Trusts may be surprised by a ‘foreign persons’ surcharge

We outline how to potentially reduce your tax burden by being aware of the foreign person surcharge.

Trusts may be surprised by a ‘foreign persons’ surcharge

In 2016, the NSW government introduced surcharges targeted at foreign ownership of residential property. However, due to the broad definition of ‘foreign persons’, even discretionary trusts set up for Australian residents may have to pay.

For example, the Golden family set up a discretionary trust to manage a private college in Sydney. The trust also purchases and holds a block of units in Eastwood. Mr and Mrs Golden include their grandparents as beneficiaries under the trust. Since their grandparents live in Indonesia, the Golden family will need to pay the new surcharge.

What are the surcharges?

These surcharges broadly include:

  1. an additional duty of 4% of the purchase price of the property levied on foreign persons who purchase residential property on or after 21 June 2016.
  2. a land tax surcharge equal to 0.75% of the unimproved value of all of the residential land owned by a foreign person at midnight on 31 December in any year (commencing on 31 December 2016). This tax is additional to the usual land tax liability.

Who will they impact?

This surcharge has the potential to surprise many trusts. A trust may not consider itself to have any foreign trustees, but the definition of a foreign beneficiary is broad. It basically excludes Australian citizens, regardless of where they may reside, and permanent residents who have been in Australia for 200 or more days of the preceding 12-month period.

But the definition does include any foreign person or company which holds a beneficial interest in at least 20% of the income or property of the trust.

In the case of the Golden family, for example, their grandparents have visited Australia on many occasions. However, they have not resided here in the last 12 months and are neither citizens or permanent residents, so the Golden family will need to pay the surcharge under the current terms of their trust. This is despite the fact that their grandparents do not have any involvement in the Golden family’s business.

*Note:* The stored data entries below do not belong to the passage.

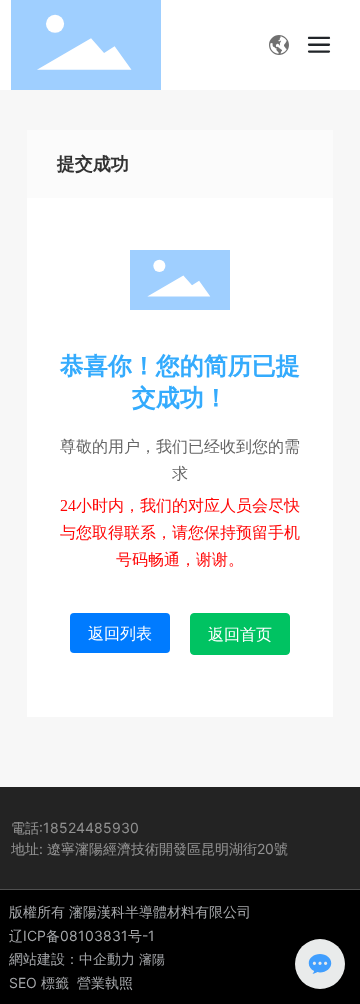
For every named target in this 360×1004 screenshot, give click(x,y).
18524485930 (91, 827)
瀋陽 (152, 959)
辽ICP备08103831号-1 (82, 935)
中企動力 (107, 958)
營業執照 (105, 982)
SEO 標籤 (39, 982)
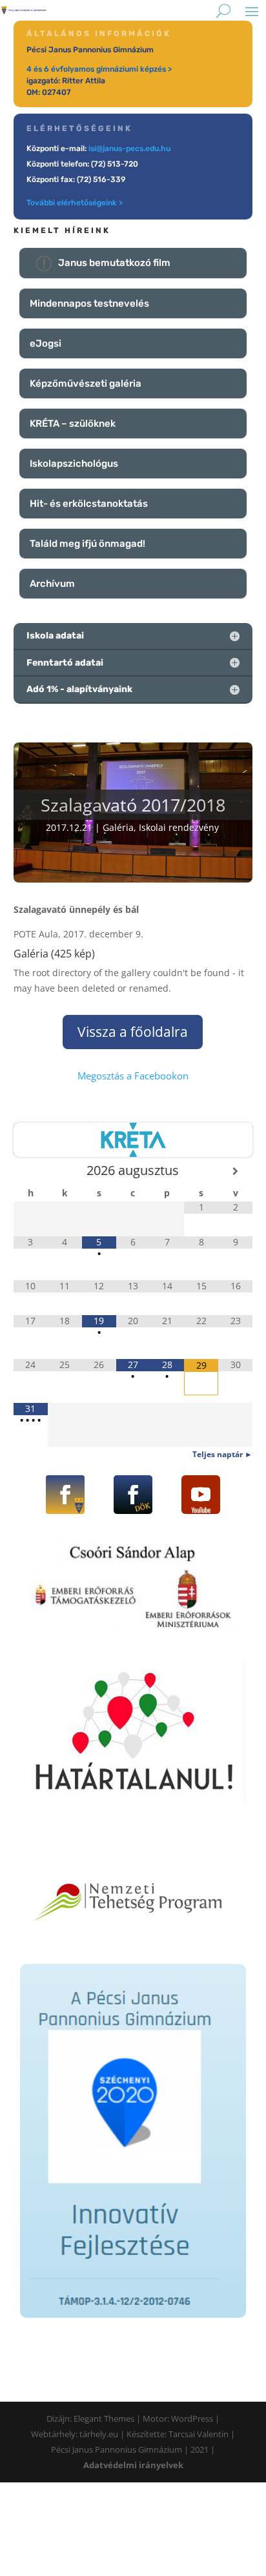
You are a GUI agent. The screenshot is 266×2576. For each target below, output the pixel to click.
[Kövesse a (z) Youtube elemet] (200, 1494)
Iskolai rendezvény (179, 827)
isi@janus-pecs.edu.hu (129, 148)
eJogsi (45, 343)
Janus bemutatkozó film (114, 263)
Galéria (118, 827)
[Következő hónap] (235, 1171)
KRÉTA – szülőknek (73, 423)
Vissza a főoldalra (132, 1032)
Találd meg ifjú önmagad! (87, 543)
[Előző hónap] (31, 1171)
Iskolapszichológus (74, 463)
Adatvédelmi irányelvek (133, 2465)
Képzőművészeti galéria (85, 383)
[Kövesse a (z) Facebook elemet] (65, 1494)
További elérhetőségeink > (74, 202)
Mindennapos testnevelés (89, 303)
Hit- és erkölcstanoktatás (89, 503)
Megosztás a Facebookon (133, 1075)
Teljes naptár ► (222, 1454)
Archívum (52, 583)
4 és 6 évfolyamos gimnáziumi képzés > (99, 69)
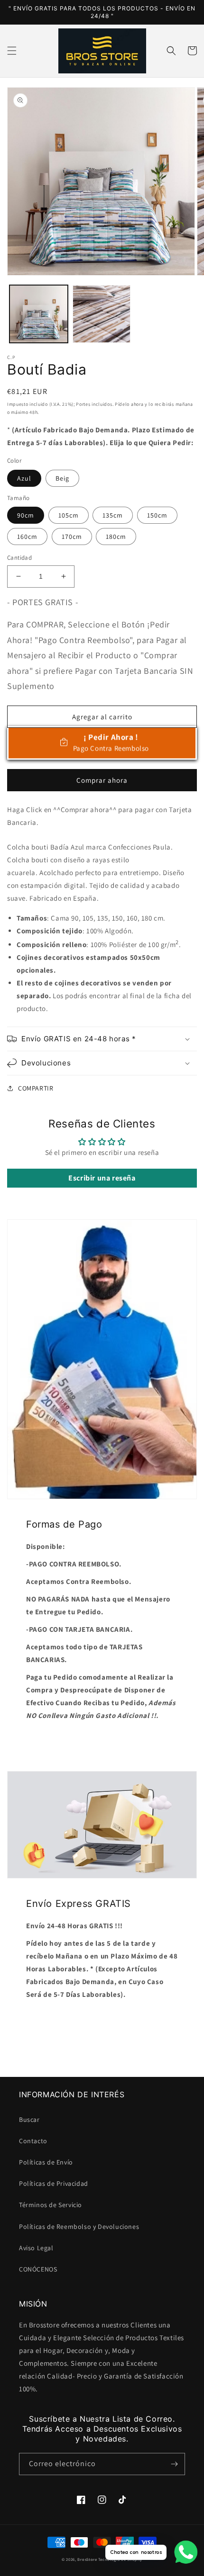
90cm (25, 515)
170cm (72, 536)
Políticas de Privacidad (53, 2183)
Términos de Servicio (50, 2204)
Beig (62, 478)
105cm (68, 515)
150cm (157, 515)
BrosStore (87, 2559)
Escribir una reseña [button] (101, 1178)
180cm (116, 536)
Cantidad (19, 558)
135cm (112, 515)
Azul (24, 478)
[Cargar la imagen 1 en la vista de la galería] (38, 314)
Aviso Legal (36, 2248)
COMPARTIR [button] (35, 1088)
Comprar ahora (102, 780)
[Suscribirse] (174, 2464)
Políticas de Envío (46, 2162)
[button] (11, 50)
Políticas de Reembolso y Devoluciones (79, 2226)
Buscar (29, 2119)
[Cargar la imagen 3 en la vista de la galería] (102, 314)
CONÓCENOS (38, 2269)
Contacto (33, 2141)
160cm (27, 536)
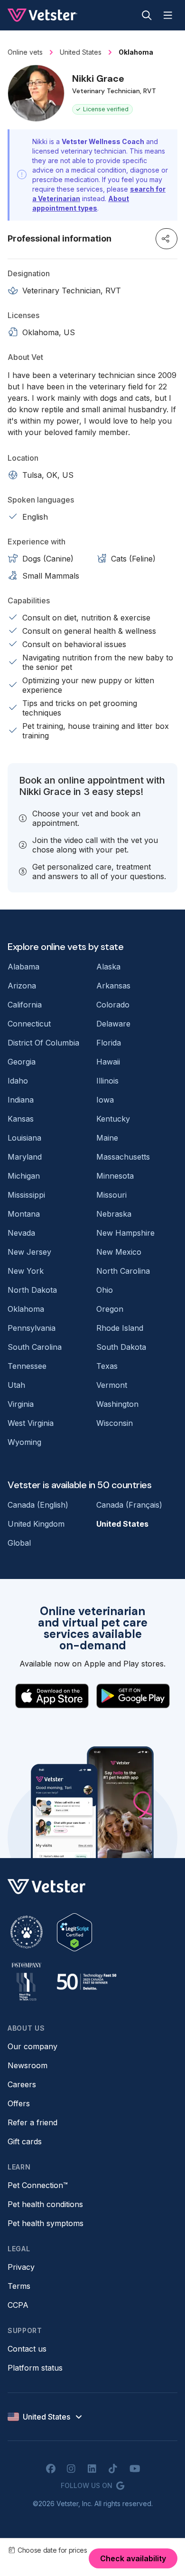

Even more significantly, foreign persons or companies do not have to actually benefit from the trust for the surcharge to apply – potential or possible foreign beneficiaries are liable to incur these costs. If the foreign person or entity could potentially receive all of the income or capital of the trust, then regardless of whether or not they actually do so they are considered as having a 100% interest in the trust.

For example, the Golden family has included their grandparents as possible beneficiaries under the trust, but has not delivered any income or capital to them. No money from the trust has yet gone overseas; the Golden family does not even intend for their grandparents to benefit. Despite this, since the grandparents are foreigners who potentially stand to benefit, they are treated as if they have a 100% interest in the Golden family trust, and the trust is liable for the surcharge.

How can the surcharge be avoided?

Since foreigners must pay 4% on residential property purchases, first consider whether it is possible to make a purchase with an alternate trust or entity that does not have any hint of foreign ownership.

For example, the Golden family wants to buy new block of flats in Eastwood. Since they wish to avoid the surcharge, which impacts them as their current trust includes their grandparents in Indonesia, the Golden family creates new trust that does not include their grandparents or any other foreign beneficiaries, and buys the apartment block through this new trust.

Second, the trust agreement could be changed to limit or avoid the impact of this surcharge. This can be a complex process, whereby the integrity of the trust needs to be maintained while the deed is changed for the purposes of mitigating the impact of the surcharge. These kinds of trusts define a wide range of beneficiaries who are referenced in various ways to the principal trustee. This is why it is imperative that your deed is examined carefully by a small business advisor who has the experience to amend the trust accordingly.

Is there a deadline for changing a deed?

Initially, discretionary and certain hybrid trust deeds needed to be amended by no later than 31 December 2016. The Office of State Revenue, however, announced on 1 March 2017 that trustees can seek an exemption from the surcharges on a case-by- case basis.

There is a condition – trusts must amend their deeds to exclude foreign persons as beneficiaries within 6 months of the exemption being granted. Exemptions granted by the Commissioner will have retrospective effect from 21 June 2016.

Important Disclaimer: Readers should not act solely on the basis of the material on this page. Items herein are general comments only and do not constitute or convey advice. Legislation and proposals of legislation are also subject to constant change. We therefore recommend that formal advice be sought before acting in any of the areas. This news article is issued as a guide to the readers. Calibre Business Advisory Pty Ltd and its associated entities disclaims any losses that may be incurred as a result of the reader undertaking any action based on this article.